3. This contrast continues in their death. Notice how differently their deaths are described. When Lazarus died, he was immediately carried by angels to Abraham’s bosom. Now, this phrase, “Abraham’s bosom”, is a Jewish phrase designating heaven. To be carried by the angels to Abraham’s bosom conveys the idea of a child being laid on Abraham’s bosom, or chest, and being embraced by him. Abraham is the father of believers, both in a literal sense for the ethnic Jews, and in a metaphorical sense for us Christians who follow in his footsteps of faith, as articulated in our Old Testament Reading. Since Abraham is the father of believers, to be carried by the angels to Abraham’s bosom is an expression which not only denotes being in heaven where Abraham is, but it’s an expression which also denotes being in the most intimate association with the Father of believers—being accepted and acknowledged as a son of Abraham, as Zacchaeus would later be (19:9). The point is, all true believers are carried to Abraham’s bosom after death. The fact that this is the case for the poor man, Lazarus, indicates that God truly was his help, as his name indicates. In significant contrast to Lazarus, we are told that the rich man died and was buried. He no doubt had a funeral service fit for a king, but lavish living and a lavish funeral could not prevent his death, nor could they prevent his destiny in Hades. As the story concludes with a discussion between the rich man and Abraham, it becomes clear that the rich man’s wealth and possessions led him to care about no one but himself. Toward the end of the conversation, he does demonstrate some level of care at least for his brothers, but the way in which he continues to insist upon using Lazarus for his own benefit reveals his own heart and priorities. From what we can tell, it would seem that Lazarus inherited eternal life where he would feast eternally with the Lord because of his trust in God’s grace, whereas the rich man received eternal punishment where he would be tormented eternally because of his trust in possessions.
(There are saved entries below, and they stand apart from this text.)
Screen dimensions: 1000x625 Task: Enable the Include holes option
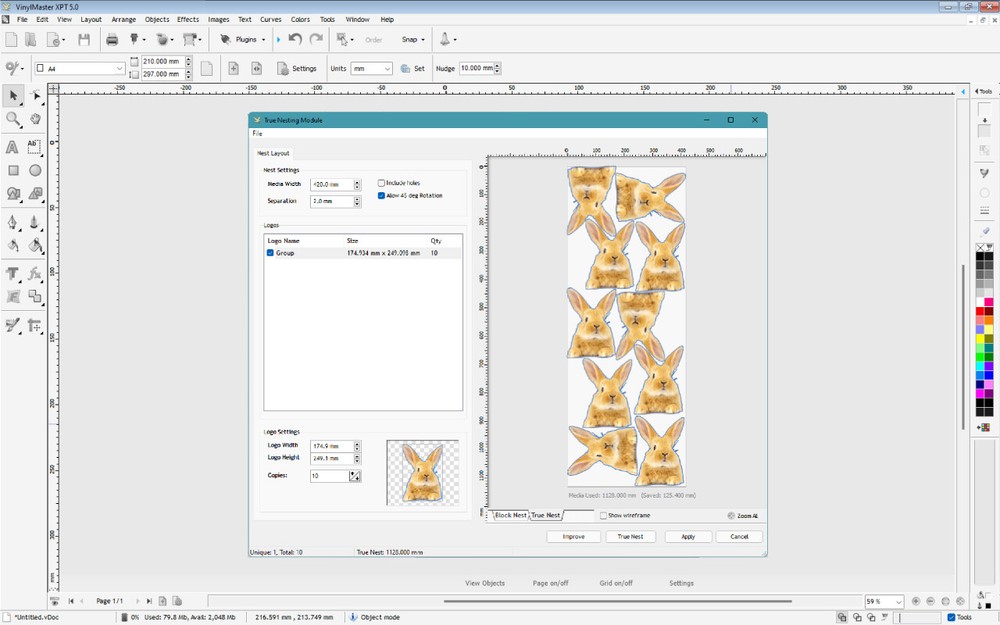click(381, 183)
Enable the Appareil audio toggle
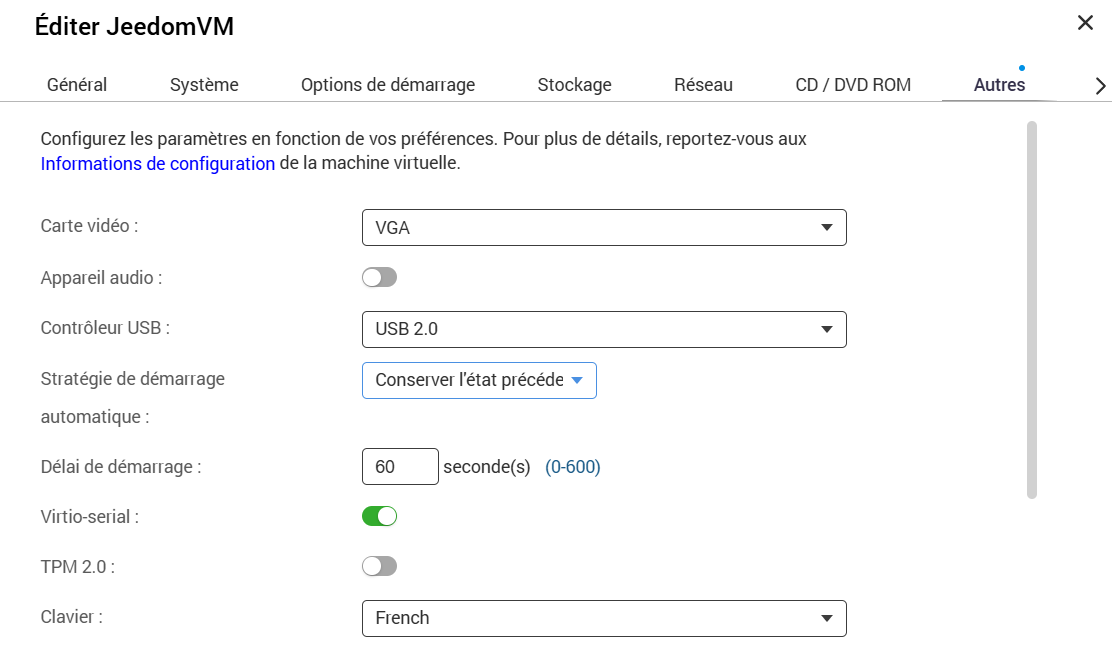This screenshot has height=669, width=1112. click(379, 277)
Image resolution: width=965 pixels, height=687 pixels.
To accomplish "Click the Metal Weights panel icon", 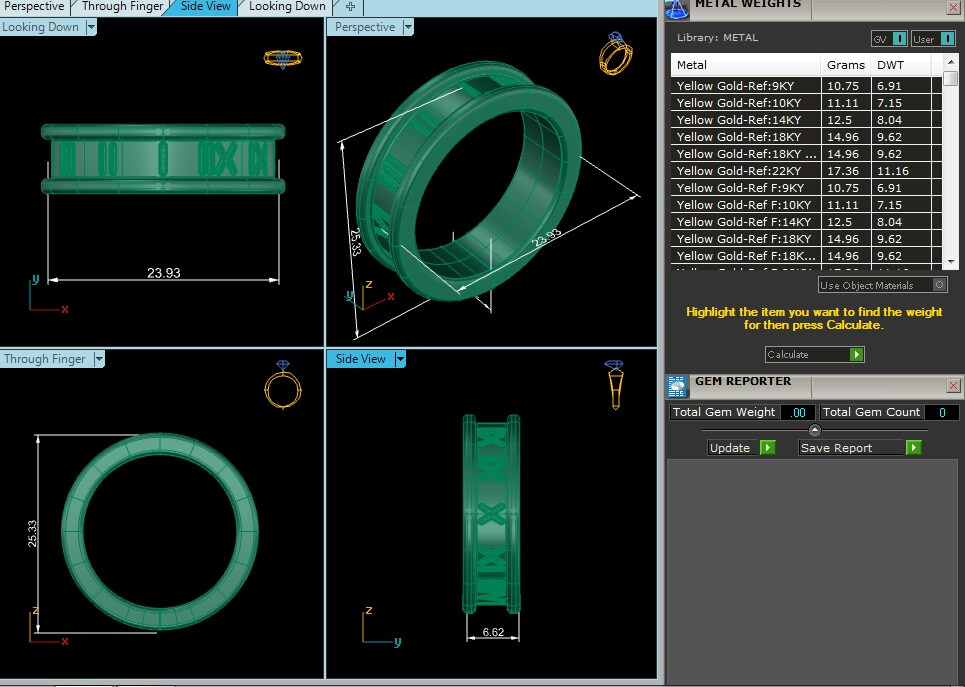I will tap(677, 8).
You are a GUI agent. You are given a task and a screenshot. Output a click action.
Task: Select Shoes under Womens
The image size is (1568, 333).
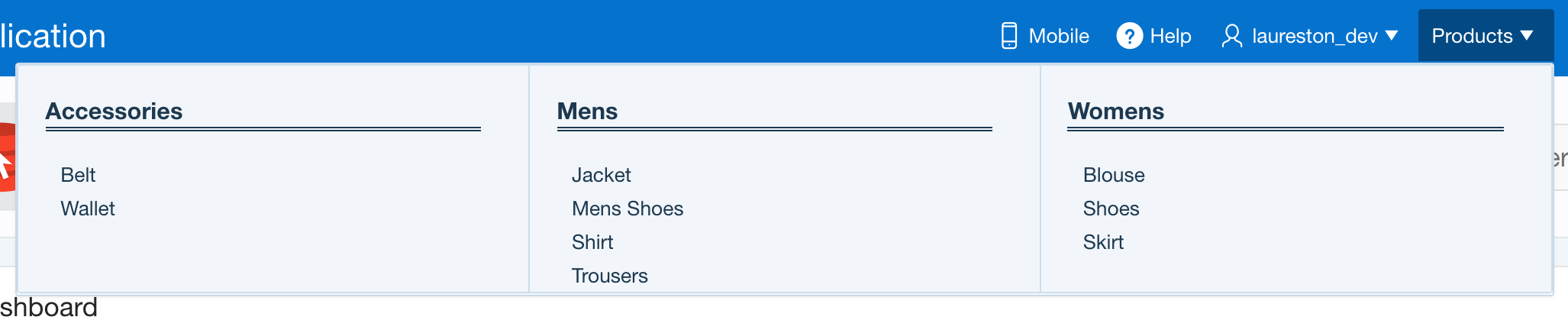click(1111, 209)

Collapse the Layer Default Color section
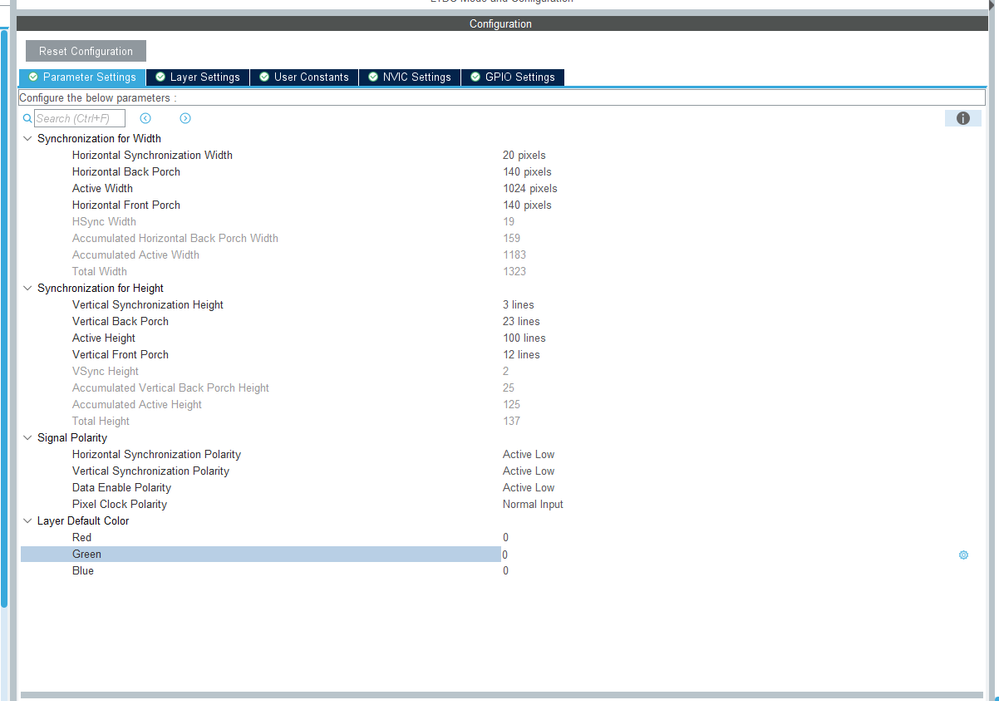pyautogui.click(x=27, y=520)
4. This text is admittedly a difficult one to reflect on because it hits so close to home. The primary thrust of this text is dealing with possessions. And when we naturally compare ourselves with the characters in this text, we find ourselves in conflict. On the one hand, we naturally identify with and feel for Lazarus. He is mistreated and helpless. And because of the rich man’s selfish, proud attitude and actions, we naturally feel bad for Lazarus and want to identify with him. The trouble is, our Lord doesn’t tell this story so that his hearers would identify with Lazarus. He tells this story so that the rich man would serve as a mirror for us. Remember how I said at the beginning that our Lord is telling this story to the Pharisees. We have just been told that these Pharisees to whom our Lord is speaking are “lovers of money” (Luke 16:14). And so, this story is meant to be difficult. It is meant to hit close to home. It is meant to make us ponder the ways in which we are like the rich man—the ways in which we are selfish, proud lovers of money. And the reality is, in our 21st century American context, it’s so easy to become like the rich man because everything about our culture teaches us wrongly about possessions. Regardless of how affluent we are relative to one another, we are much closer in wealth to the rich man than we are to Lazarus. We get so easily caught up in the race to “keep up with the Joneses.” We get caught up in the race to pay off debt, to save up for retirement, to own nice things and enjoy the blessings that our Lord has given to us in this life. We don’t even realize most of the time how this pursuit of worldly things could ever be a problem—it’s just what you do in our world. But whether we realize it or not, we have become selfish and proud and we look to our own needs over and above the needs of others.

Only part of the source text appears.